Dopo oltre 30 anni di battaglie burocratiche, ma anche culturali e personali, per Mona vedere Beit Beirut agire finalmente come un museo è motivo di soddisfazione. “’Allo, Beirut?’ rappresenta un successo, ma numerose sono state le difficoltà negli anni”, ricorda, in linea con la complessa storia dell’edificio stesso, fatta di un susseguirsi di vita, morte e sopravvivenza. Mentre ci muoviamo tra le stanze dell’edificio, Mona ci racconta della vita felice dei loro proprietari, la famiglia Barakat; oppure di Ephrem, che aprì il salone di bellezza dopo aver vinto nel 1961 il primo premio alla lotteria nazionale. I tanti buchi dei proiettili sui muri ci ricordano il buio della guerra civile, che ha trasformato l’edificio in una macchina per uccidere. In seguito, a guerra finita, vennero gli anni dell’incuria e anche dei lavori di restauro, che non ne seguirono propriamente la logica architettonica. Infine, l’esplosione del porto nel 2020 che ha danneggiato gravemente alcune parti di Beit Beirut, ancora da recuperare.

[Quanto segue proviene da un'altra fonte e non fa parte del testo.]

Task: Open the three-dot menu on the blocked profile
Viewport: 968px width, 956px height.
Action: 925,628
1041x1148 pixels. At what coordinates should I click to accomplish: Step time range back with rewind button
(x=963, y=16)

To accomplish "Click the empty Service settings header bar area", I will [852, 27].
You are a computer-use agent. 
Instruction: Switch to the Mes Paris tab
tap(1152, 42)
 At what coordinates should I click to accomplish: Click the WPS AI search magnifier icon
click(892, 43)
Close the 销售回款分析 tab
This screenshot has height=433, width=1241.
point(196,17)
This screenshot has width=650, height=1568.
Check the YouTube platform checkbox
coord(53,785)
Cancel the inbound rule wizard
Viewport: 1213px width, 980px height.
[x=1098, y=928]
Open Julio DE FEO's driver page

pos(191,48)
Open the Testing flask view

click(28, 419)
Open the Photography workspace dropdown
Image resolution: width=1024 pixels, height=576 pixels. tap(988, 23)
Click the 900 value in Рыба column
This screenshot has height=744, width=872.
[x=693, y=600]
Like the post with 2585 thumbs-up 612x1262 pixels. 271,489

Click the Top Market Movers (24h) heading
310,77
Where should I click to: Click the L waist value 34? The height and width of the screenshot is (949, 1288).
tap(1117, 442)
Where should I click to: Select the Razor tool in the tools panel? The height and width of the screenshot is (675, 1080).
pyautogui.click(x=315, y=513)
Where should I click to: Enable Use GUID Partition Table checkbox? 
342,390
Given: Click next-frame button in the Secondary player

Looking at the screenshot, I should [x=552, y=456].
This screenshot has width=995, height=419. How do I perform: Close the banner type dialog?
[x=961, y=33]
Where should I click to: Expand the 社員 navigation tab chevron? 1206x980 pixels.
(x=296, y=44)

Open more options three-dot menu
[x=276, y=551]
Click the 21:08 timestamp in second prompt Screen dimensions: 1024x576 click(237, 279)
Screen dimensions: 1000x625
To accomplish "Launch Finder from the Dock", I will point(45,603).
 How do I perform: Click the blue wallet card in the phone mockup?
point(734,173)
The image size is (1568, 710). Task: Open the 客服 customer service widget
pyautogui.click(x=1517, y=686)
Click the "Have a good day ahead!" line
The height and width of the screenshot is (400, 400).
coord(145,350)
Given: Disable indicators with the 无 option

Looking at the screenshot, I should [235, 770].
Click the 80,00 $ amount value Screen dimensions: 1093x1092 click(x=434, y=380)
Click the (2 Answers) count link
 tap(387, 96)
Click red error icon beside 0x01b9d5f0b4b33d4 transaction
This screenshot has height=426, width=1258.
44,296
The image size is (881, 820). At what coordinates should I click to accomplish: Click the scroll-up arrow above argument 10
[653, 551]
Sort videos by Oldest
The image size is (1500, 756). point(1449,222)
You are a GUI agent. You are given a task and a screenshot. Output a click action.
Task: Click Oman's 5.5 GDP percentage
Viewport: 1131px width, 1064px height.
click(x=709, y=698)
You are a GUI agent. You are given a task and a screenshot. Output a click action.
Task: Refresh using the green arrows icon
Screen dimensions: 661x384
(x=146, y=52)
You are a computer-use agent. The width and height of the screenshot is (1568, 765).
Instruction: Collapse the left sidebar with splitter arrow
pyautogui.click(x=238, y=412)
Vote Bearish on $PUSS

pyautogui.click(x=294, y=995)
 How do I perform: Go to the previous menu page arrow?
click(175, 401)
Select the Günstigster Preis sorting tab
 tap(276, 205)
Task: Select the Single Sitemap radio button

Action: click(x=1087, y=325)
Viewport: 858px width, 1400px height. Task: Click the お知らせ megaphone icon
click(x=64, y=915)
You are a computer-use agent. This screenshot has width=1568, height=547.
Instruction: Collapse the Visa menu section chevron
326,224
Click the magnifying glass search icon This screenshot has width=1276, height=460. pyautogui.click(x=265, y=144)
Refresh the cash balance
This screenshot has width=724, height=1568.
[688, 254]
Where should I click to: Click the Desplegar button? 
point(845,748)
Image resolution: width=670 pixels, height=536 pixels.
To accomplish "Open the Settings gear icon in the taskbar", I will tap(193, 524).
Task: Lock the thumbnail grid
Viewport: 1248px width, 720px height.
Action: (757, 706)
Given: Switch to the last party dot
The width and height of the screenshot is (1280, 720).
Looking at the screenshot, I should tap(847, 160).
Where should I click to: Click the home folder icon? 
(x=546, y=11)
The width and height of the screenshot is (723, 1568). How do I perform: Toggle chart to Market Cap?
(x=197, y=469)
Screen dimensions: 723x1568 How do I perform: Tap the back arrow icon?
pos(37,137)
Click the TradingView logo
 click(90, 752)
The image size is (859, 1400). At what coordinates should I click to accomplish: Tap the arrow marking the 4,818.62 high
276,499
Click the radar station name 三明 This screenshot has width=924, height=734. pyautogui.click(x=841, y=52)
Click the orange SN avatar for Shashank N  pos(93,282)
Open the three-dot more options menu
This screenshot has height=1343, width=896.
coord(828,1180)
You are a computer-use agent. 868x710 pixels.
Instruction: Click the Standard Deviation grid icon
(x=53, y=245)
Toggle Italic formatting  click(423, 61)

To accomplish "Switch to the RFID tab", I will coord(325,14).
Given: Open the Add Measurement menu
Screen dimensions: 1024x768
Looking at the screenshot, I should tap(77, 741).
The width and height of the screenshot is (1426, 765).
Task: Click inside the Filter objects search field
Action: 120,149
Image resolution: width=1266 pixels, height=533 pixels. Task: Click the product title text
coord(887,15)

“L’edificio è una straordinaria metafora della nostra storia di resilienza -conclude Mona-. Ad esempio, l’esplosione del 4 agosto di tre anni fa ha portato a una maggiore consapevolezza sulla conservazione del patrimonio. Per non parlare di tutte le iniziative della società civile per colmare il vuoto politico nella ricostruzione. Ma questa resilienza è sempre un’arma a doppio taglio, perché rende le autorità meno responsabili, ma nel caso di Beit Beirut questo è un vantaggio. Fino a quando non ci sarà un vero museo storiografico della guerra civile, è una fortuna che luoghi come questo siano lasciati alle persone comuni per riunirsi e riflettere sulle rispettive storie, lontane dalla politica”.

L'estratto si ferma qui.